* Begin Material for this exercise *
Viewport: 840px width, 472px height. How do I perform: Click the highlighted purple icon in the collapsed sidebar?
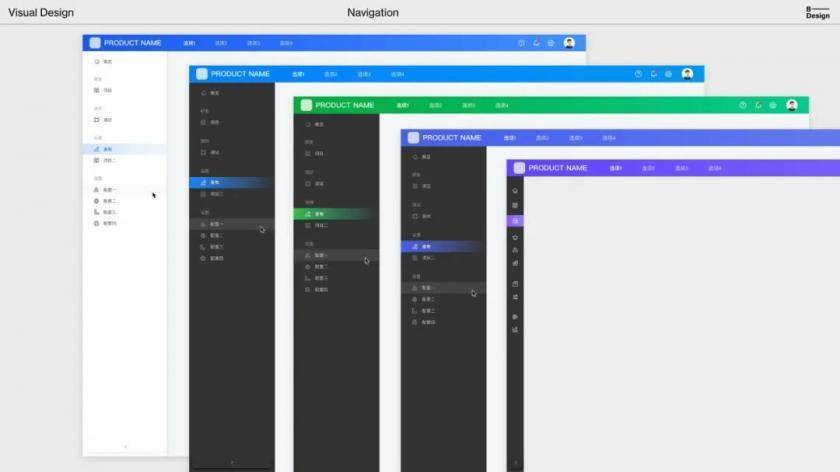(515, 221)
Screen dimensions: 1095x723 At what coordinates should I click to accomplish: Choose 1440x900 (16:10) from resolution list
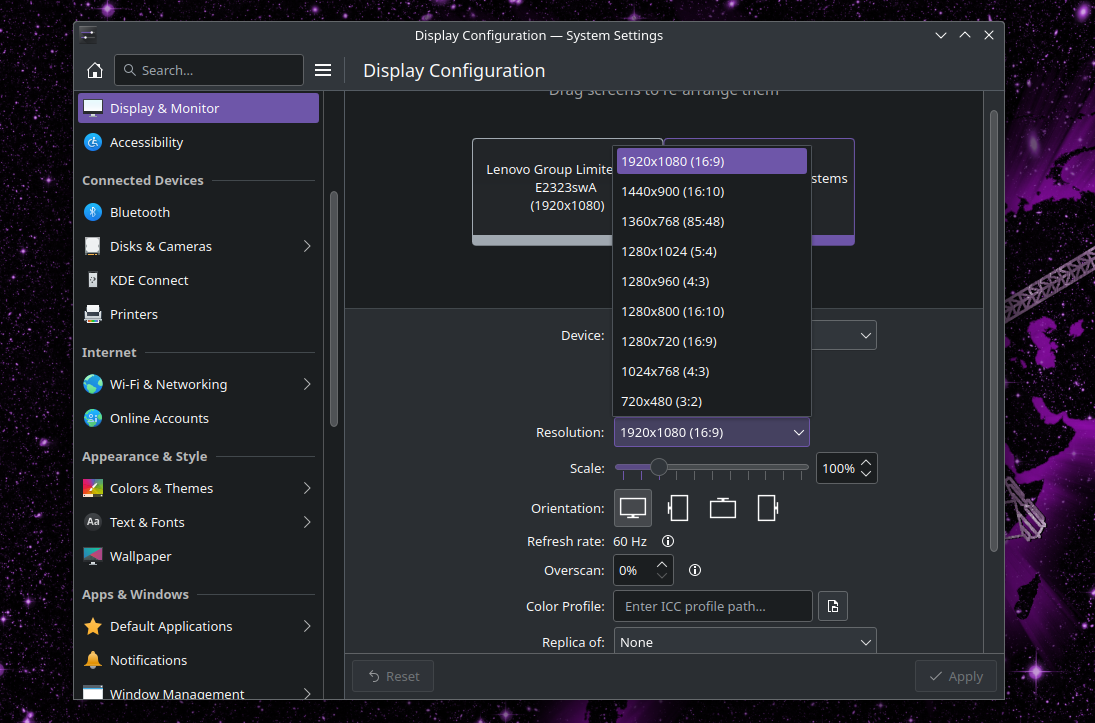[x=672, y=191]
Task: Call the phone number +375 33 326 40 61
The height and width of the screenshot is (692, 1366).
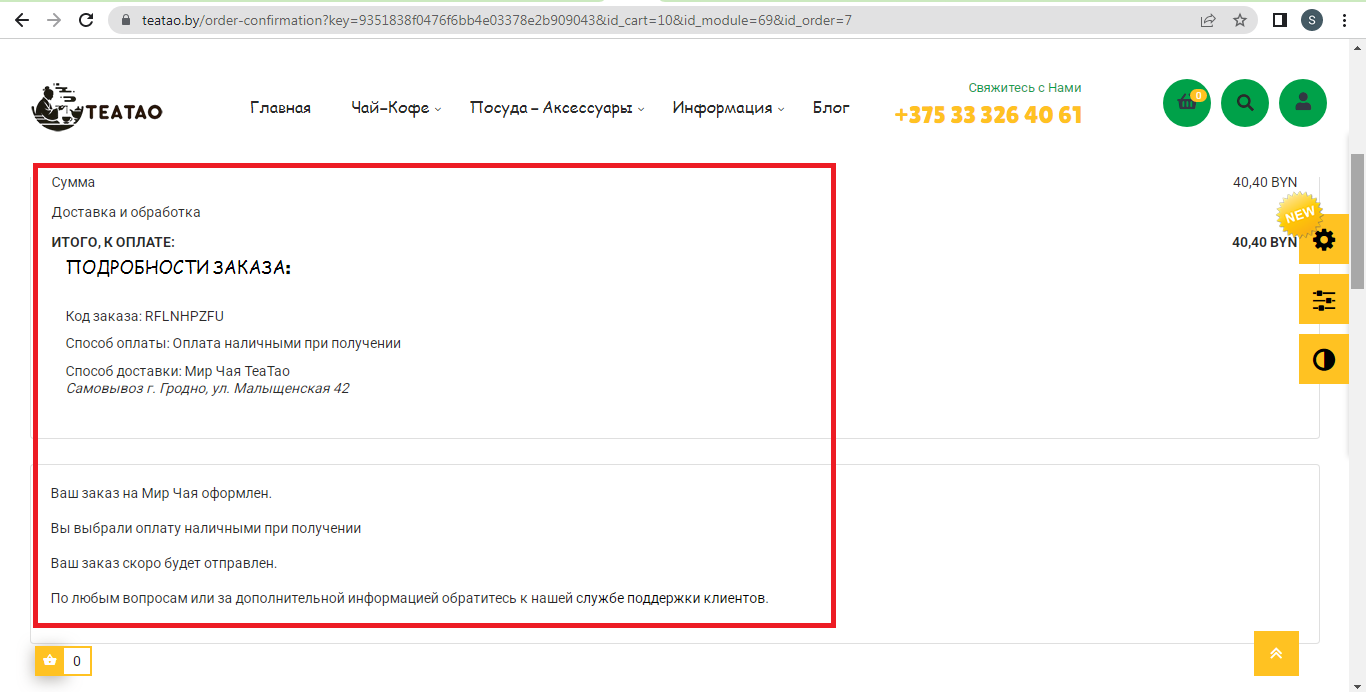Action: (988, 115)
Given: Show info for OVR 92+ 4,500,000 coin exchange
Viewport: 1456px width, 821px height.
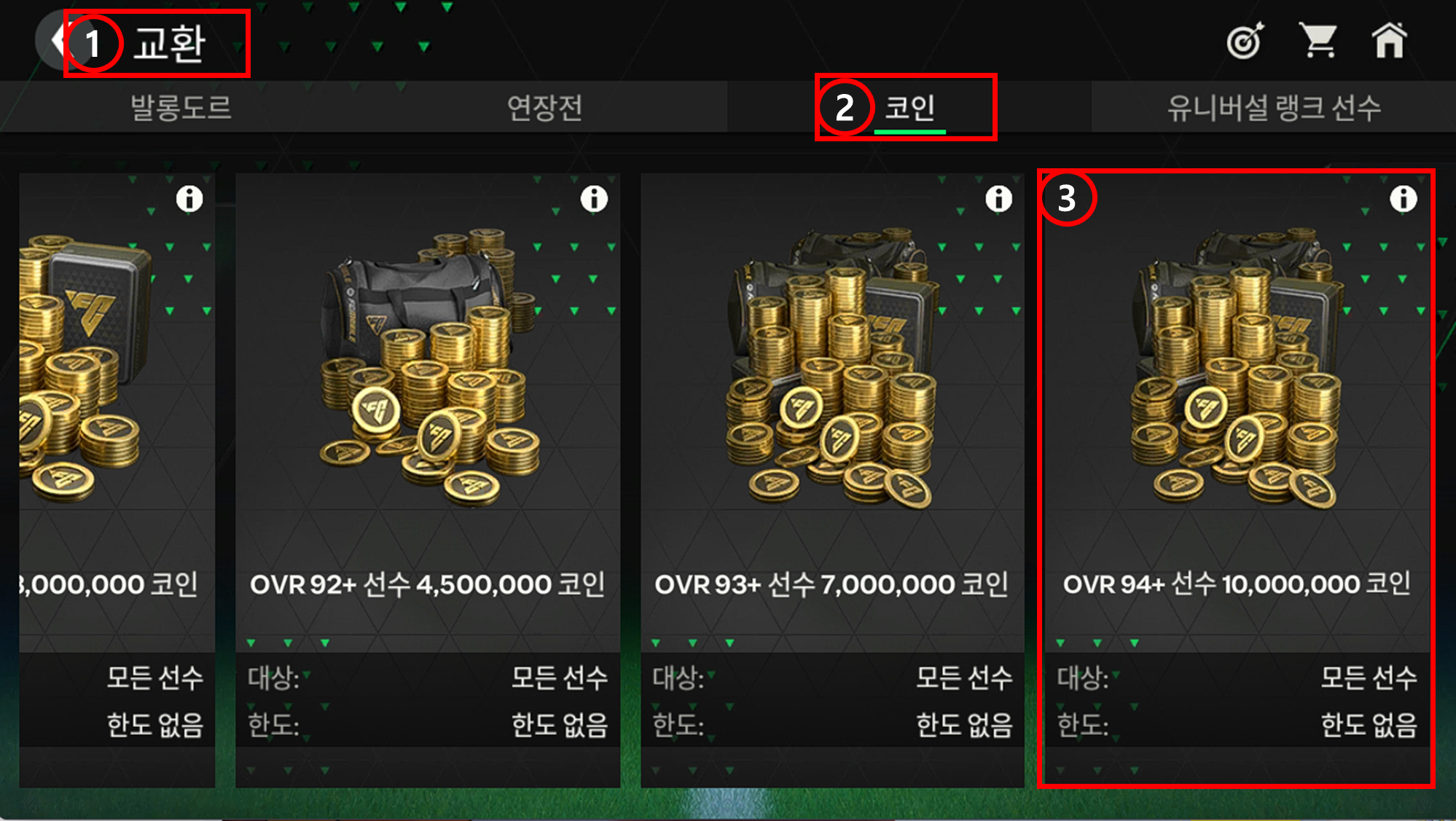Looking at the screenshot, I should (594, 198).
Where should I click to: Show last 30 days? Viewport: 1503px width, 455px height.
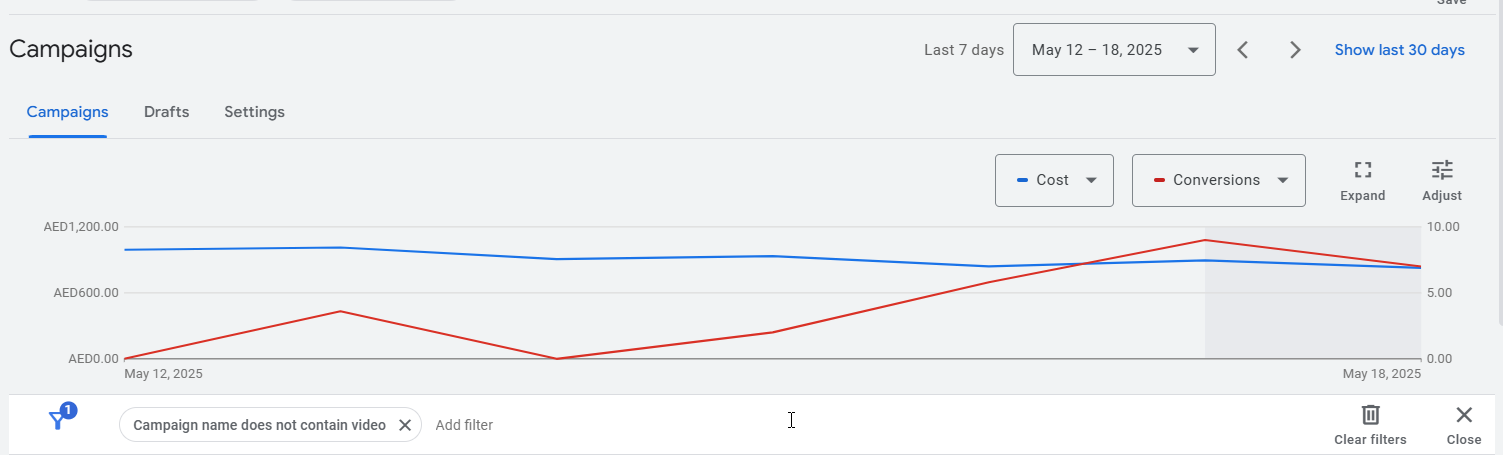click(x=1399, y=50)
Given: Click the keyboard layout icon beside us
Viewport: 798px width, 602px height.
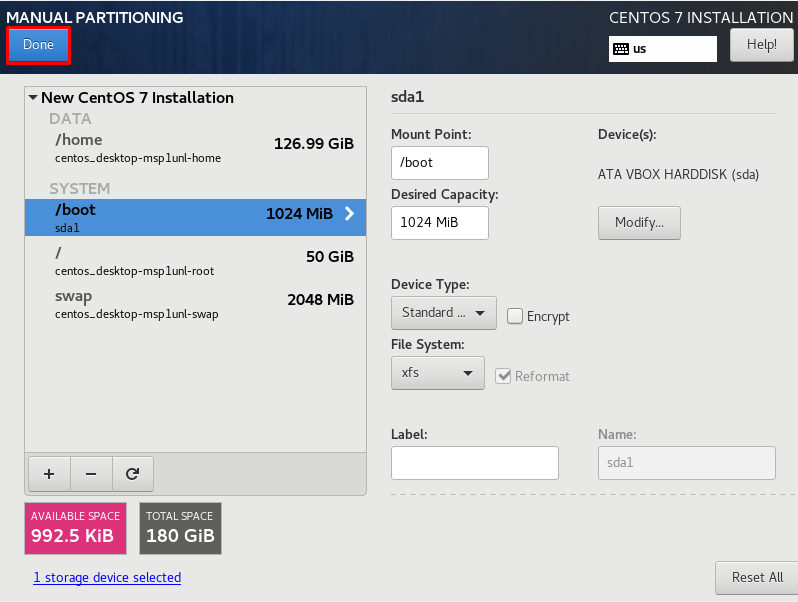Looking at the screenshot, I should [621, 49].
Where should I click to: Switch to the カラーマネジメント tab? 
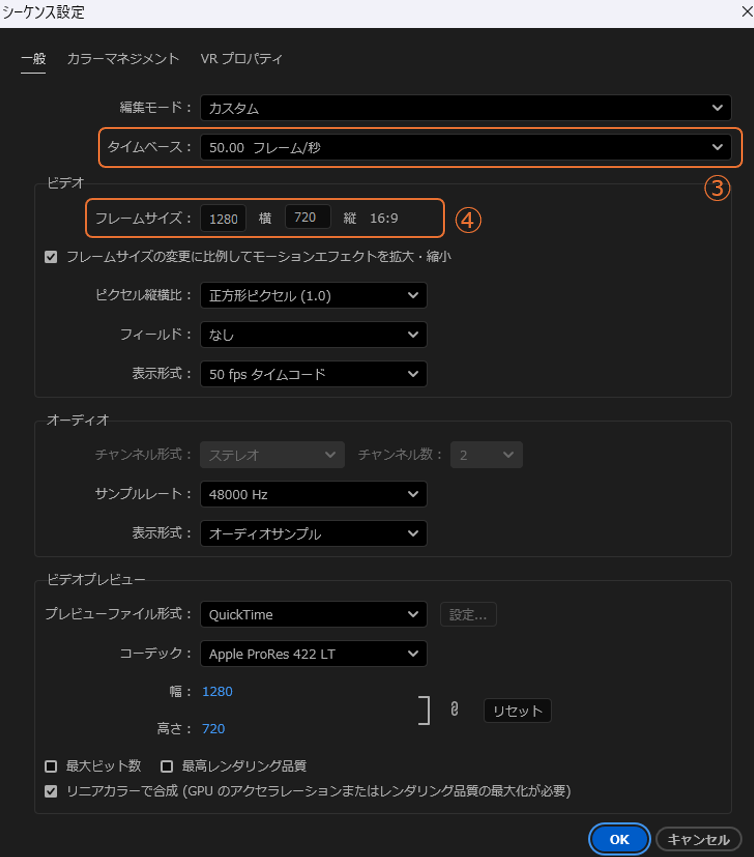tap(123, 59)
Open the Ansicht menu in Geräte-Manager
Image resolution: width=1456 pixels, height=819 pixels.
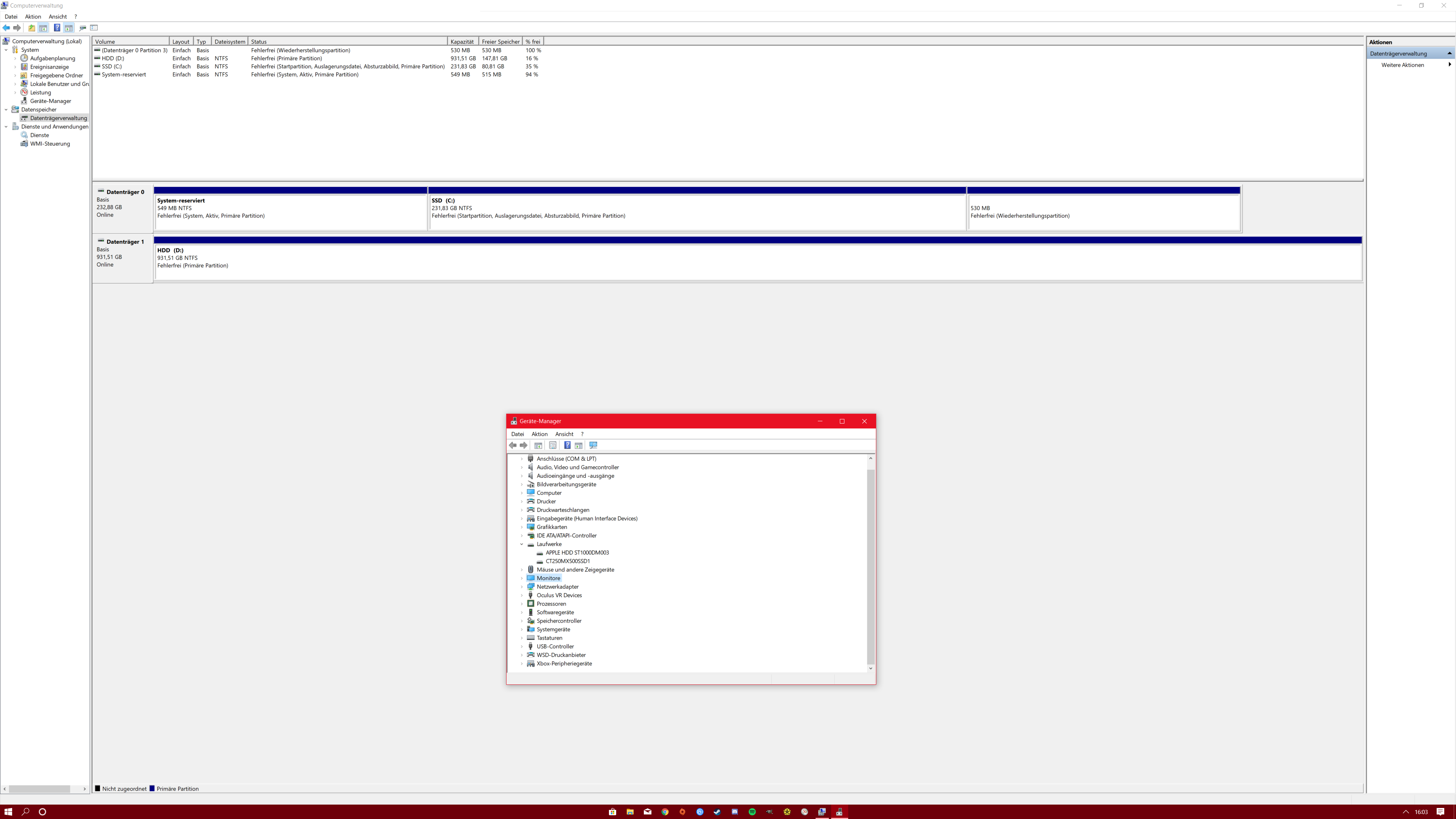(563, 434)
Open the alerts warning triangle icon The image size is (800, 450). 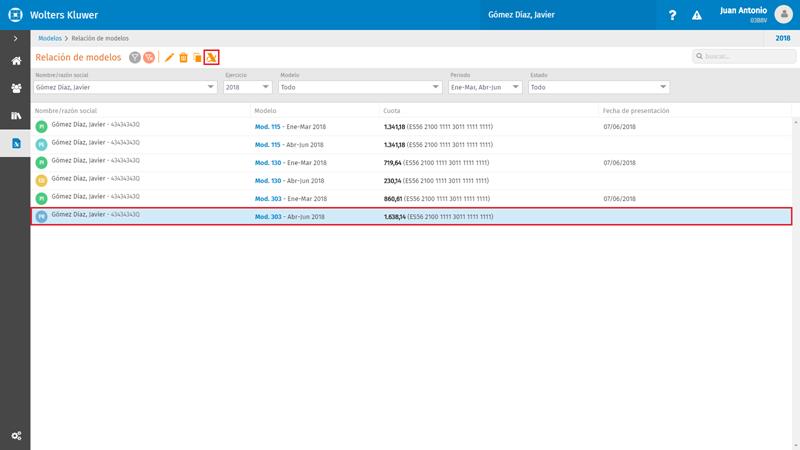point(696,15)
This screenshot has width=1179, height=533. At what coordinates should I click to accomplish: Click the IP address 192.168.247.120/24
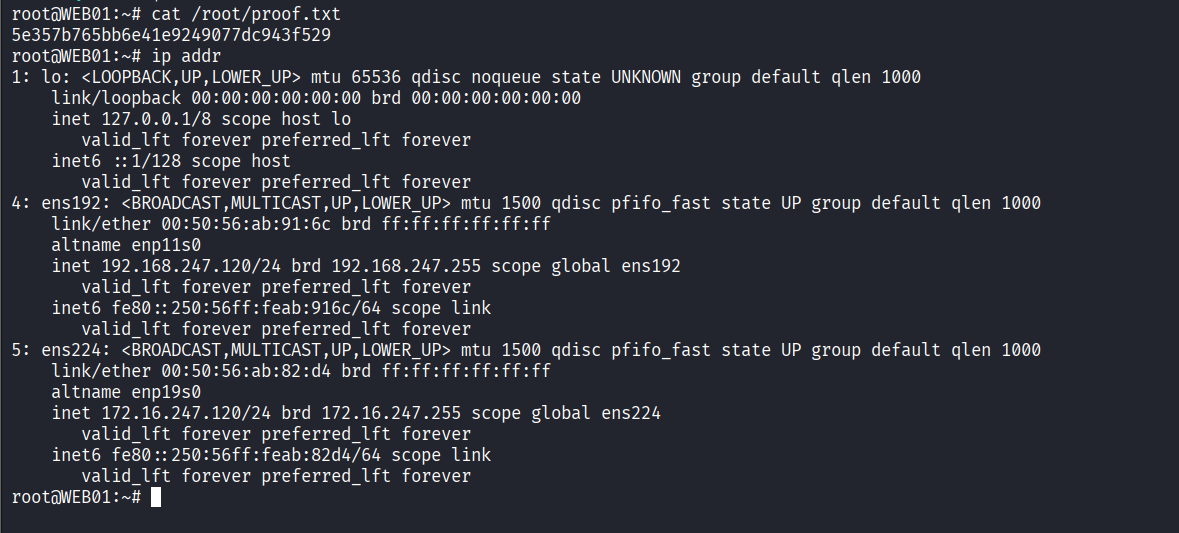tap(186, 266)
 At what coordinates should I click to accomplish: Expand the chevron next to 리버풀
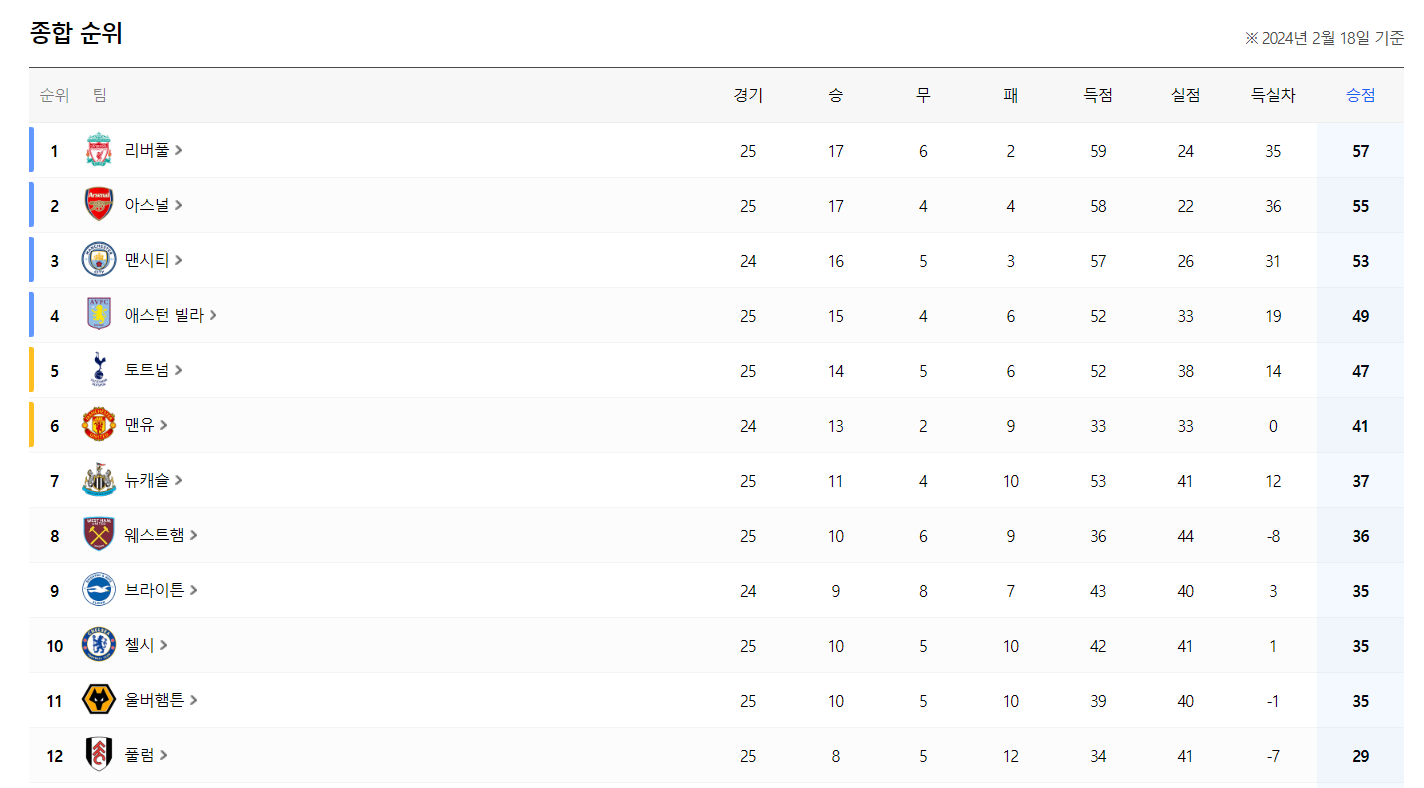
* End Material for this exercise *
• The exercise:
Collect every line of the data above that contains the word "Show", and copy each such line in full.

• Exercise answer:
Given: Show info for OVR 92+ 4,500,000 coin exchange
Where should I click to: Show last 30 days? Viewport: 1503px width, 455px height.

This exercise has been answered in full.